▶ TASK INPUTS
--
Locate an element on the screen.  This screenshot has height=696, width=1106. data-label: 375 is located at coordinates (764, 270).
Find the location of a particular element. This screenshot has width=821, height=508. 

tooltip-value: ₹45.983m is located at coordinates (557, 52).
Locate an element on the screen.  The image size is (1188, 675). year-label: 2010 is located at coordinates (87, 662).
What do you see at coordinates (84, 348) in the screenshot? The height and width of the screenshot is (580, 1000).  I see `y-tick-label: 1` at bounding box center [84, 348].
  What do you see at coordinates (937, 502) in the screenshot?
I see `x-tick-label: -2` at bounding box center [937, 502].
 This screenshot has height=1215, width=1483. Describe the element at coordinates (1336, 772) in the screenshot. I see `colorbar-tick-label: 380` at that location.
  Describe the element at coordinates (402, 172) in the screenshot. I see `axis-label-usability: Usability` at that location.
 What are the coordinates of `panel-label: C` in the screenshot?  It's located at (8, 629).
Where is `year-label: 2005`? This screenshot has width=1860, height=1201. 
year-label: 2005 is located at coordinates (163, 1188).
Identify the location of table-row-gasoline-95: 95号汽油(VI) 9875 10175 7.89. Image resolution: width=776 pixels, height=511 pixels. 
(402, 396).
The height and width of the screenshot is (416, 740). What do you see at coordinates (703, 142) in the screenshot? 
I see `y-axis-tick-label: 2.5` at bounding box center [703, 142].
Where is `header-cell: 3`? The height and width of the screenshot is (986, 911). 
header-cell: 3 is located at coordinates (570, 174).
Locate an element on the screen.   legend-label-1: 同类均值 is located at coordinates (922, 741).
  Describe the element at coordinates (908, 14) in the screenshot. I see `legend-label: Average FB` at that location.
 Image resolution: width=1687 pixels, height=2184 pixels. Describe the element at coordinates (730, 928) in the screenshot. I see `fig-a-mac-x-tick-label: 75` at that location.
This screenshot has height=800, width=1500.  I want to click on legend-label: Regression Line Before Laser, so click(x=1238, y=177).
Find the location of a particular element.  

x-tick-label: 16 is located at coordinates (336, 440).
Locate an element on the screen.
--
▶ BRIEF
Rewrite the rows from the line with "This screenshot has height=800, width=1500." through the end of the rows, replacing "particular" with "specific" and leaving everything else as it is. Give only those lines.

▶ RESULT OF THE TASK
This screenshot has height=800, width=1500.  I want to click on legend-label: Regression Line Before Laser, so click(x=1238, y=177).
Find the location of a specific element.  

x-tick-label: 16 is located at coordinates (336, 440).
Locate an element on the screen.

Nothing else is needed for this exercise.